In recent hours, Jefferies has revised its rating on Stellantis upward, moving from “Hold” to “Buy”, a decision that has driven the automotive group’s stock to gain 4%. According to analysts, the giant born from the merger between FCA and PSA, now led by CEO Antonio Filosa, is showing encouraging signs of operational recovery after a period marked by declining margins and loss of market share. Among the positive factors highlighted by Jefferies are greater punctuality in new model launches in Europe and better vehicle positioning in the United States, where Stellantis has suffered from high inventory levels and uncompetitive prices.

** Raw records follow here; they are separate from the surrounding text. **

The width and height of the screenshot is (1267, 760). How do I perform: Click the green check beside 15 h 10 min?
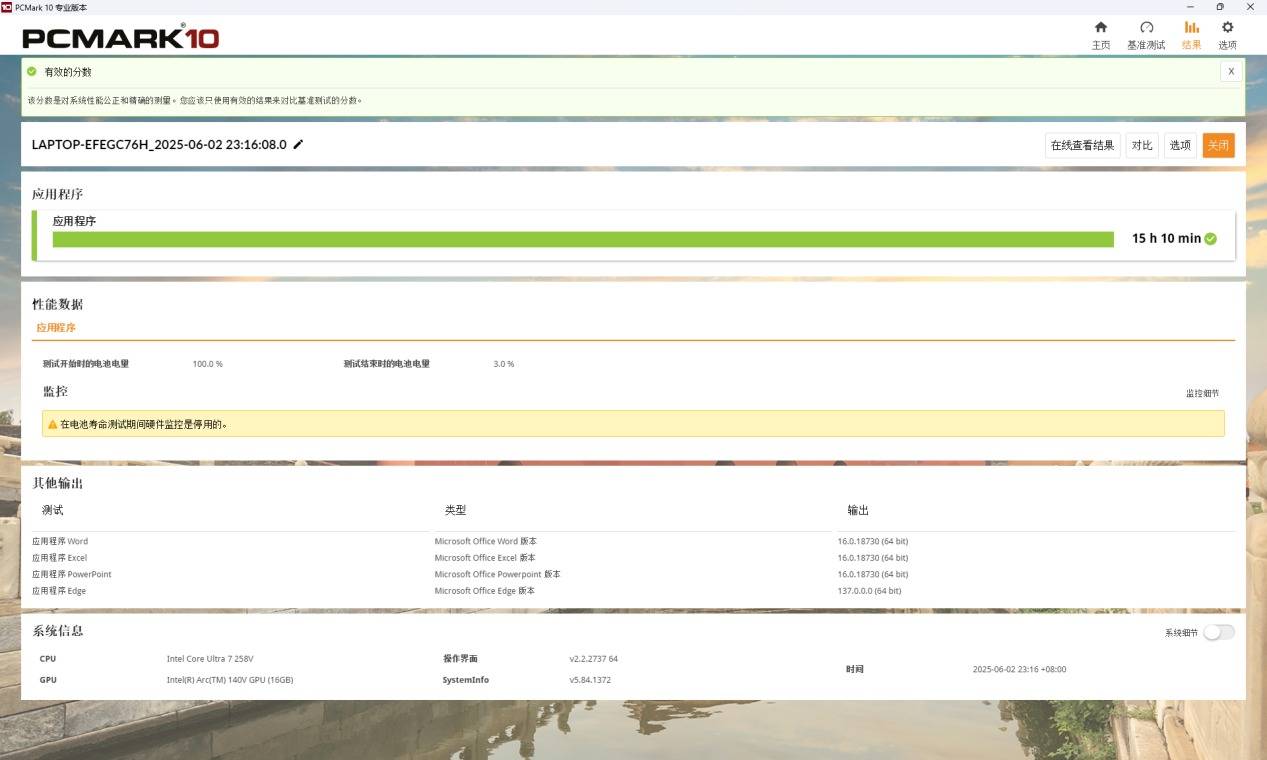[1211, 239]
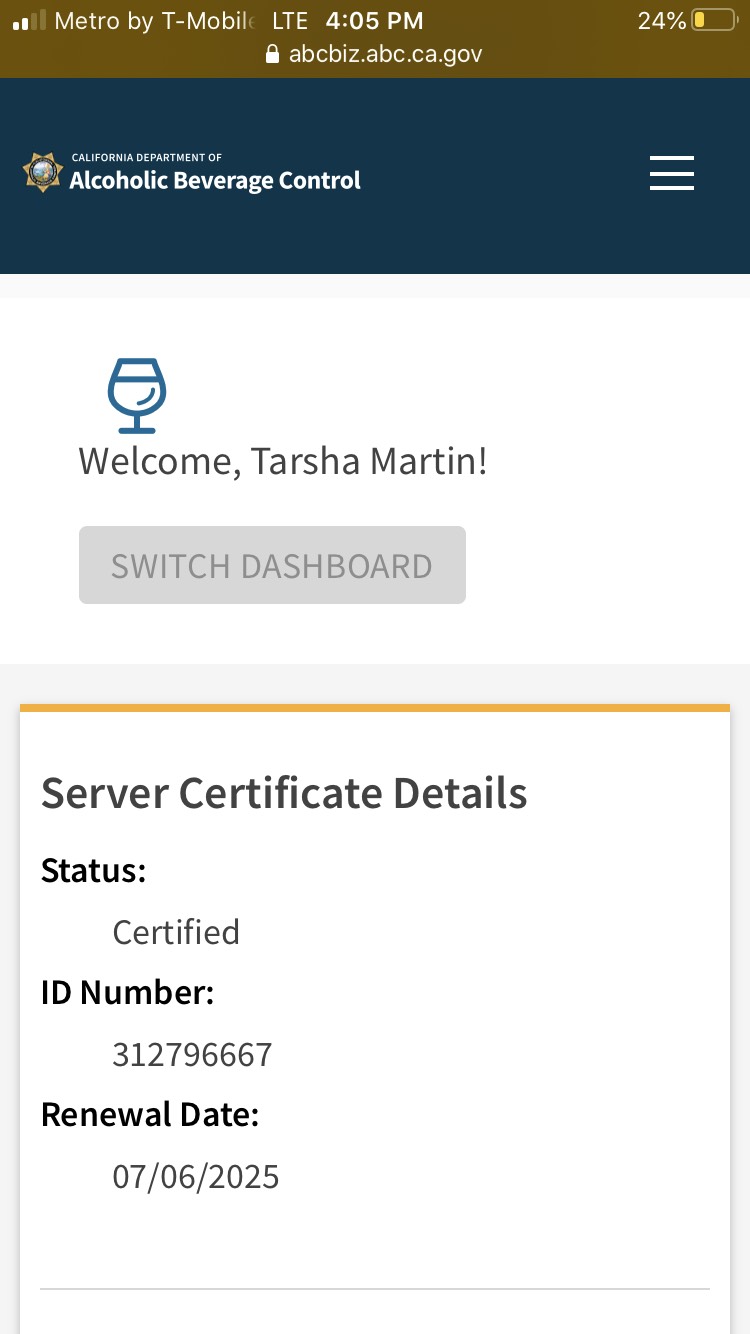The width and height of the screenshot is (750, 1334).
Task: Click the Certified status value
Action: coord(176,932)
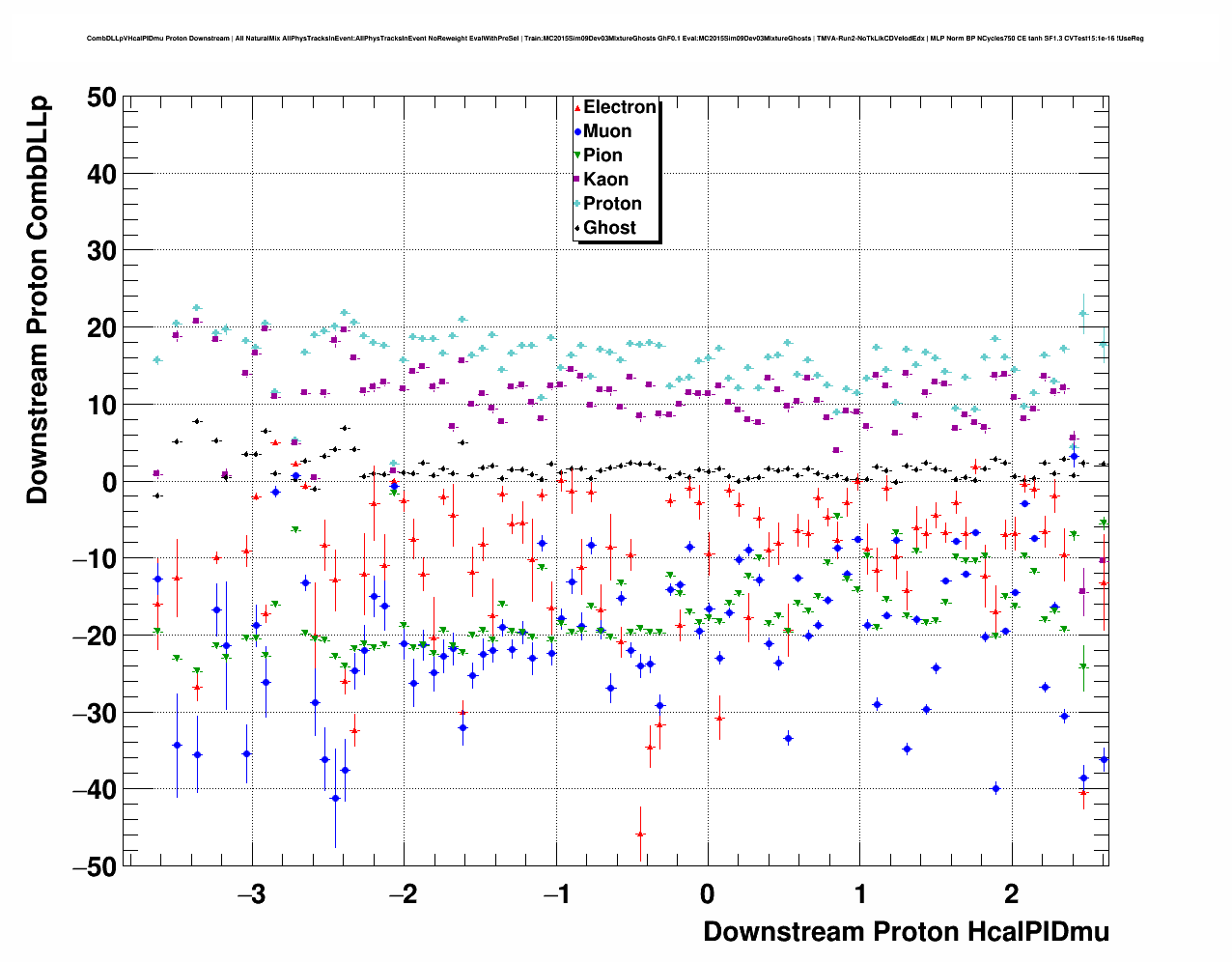The height and width of the screenshot is (962, 1232).
Task: Click the purple Kaon square marker in legend
Action: (577, 180)
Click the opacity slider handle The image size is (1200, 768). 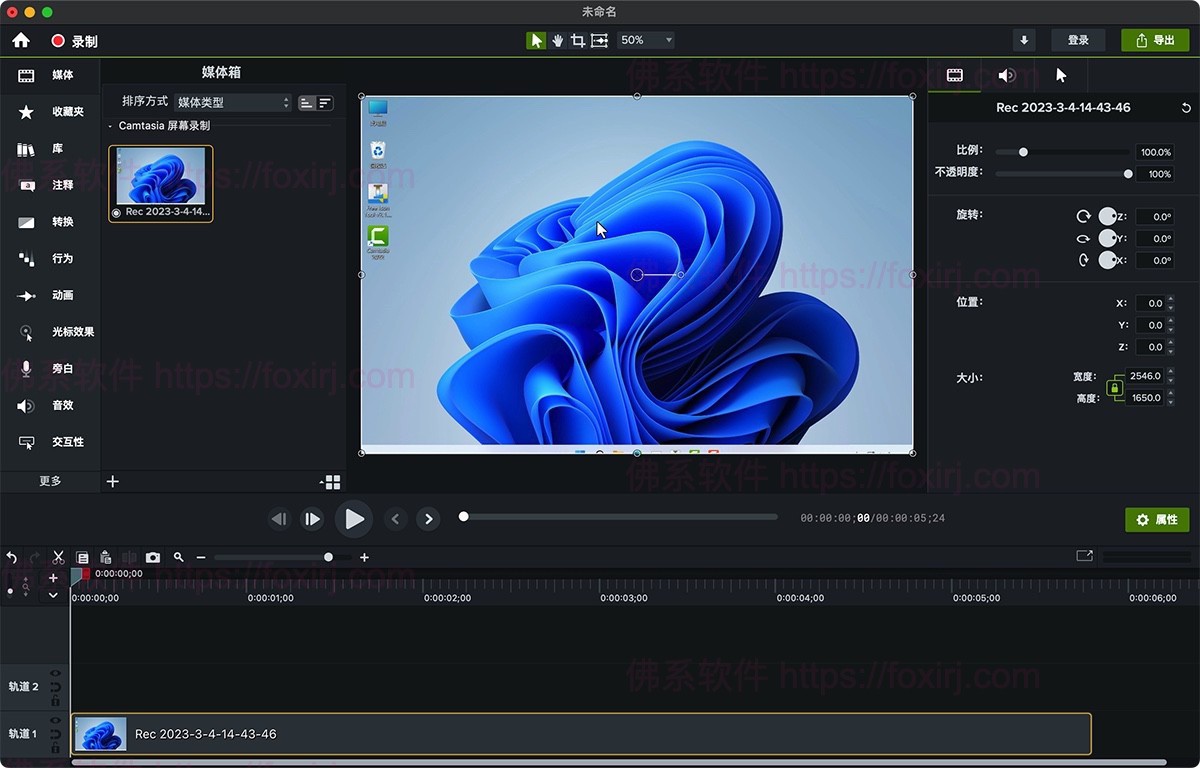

Jefferies raises rating and Stellantis stock gains 4% on the stock exchange

Analysts estimate that 2025 will represent the lowest point in terms of earnings, with adjusted EBIT expected at 6.5 billion euros and earnings per share of 1.32 euros. However, progressive improvement is expected starting from 2026, with a recovery in free cash flow, expected at 1.5 billion euros in 2025 and growing between 5 and 6 billion euros annually in subsequent years. Operating margin is also set to improve, with estimates between 6% and 8%, supported by a more balanced product portfolio and simplified brand management.
In North America, Jefferies expects initial EBIT at 2.6% in 2025, gradually growing to 5% in the second half of the year, thanks to the arrival of new models and price adjustment policies. In Europe, the operating margin should settle around 3.8%, favored by stable volumes and reduced fixed costs.
Antonio Filosa, CEO of Stellantis, has already initiated an internal rationalization process, reducing the number of executives to improve operational efficiency and maintaining direct control over the North American business. The group also maintains a solid financial position and continues to invest in the electrification path.